* _WHAT IS BEING ASKED_
Collect every line in the records below that contains the word "will".

* _RECORDS SUPPLIED_
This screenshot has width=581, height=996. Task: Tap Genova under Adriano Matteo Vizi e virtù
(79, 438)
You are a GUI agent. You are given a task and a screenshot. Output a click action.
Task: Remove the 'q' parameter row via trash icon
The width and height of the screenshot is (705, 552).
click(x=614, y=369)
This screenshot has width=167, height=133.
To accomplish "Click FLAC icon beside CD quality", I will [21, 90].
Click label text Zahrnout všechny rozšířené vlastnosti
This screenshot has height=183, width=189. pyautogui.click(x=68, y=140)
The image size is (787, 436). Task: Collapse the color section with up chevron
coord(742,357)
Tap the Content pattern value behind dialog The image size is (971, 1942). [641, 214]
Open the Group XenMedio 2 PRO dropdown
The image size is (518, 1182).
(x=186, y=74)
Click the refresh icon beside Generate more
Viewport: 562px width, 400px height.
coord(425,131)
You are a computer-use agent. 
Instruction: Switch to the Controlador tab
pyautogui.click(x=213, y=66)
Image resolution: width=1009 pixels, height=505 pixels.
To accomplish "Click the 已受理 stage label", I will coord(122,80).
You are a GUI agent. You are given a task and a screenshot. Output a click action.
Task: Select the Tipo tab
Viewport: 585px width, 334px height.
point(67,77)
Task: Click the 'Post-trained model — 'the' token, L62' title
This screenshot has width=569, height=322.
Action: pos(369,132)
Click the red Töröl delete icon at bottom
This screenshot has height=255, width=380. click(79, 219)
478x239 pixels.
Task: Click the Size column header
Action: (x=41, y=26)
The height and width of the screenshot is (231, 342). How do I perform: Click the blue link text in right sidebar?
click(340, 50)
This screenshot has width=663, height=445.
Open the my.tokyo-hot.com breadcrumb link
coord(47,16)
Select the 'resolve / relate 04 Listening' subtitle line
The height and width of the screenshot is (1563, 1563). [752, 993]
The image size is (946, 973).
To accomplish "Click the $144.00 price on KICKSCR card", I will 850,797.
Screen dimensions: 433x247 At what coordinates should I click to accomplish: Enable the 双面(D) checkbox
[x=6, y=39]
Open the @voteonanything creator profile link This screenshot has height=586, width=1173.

* _OUTPUT OF THE TASK_
To accomplish "Click FLAC icon beside CD quality", I will [21, 90].
To accomplish "Click the 已受理 stage label", I will coord(122,80).
To accomplish "Click the $144.00 price on KICKSCR card", I will 850,797.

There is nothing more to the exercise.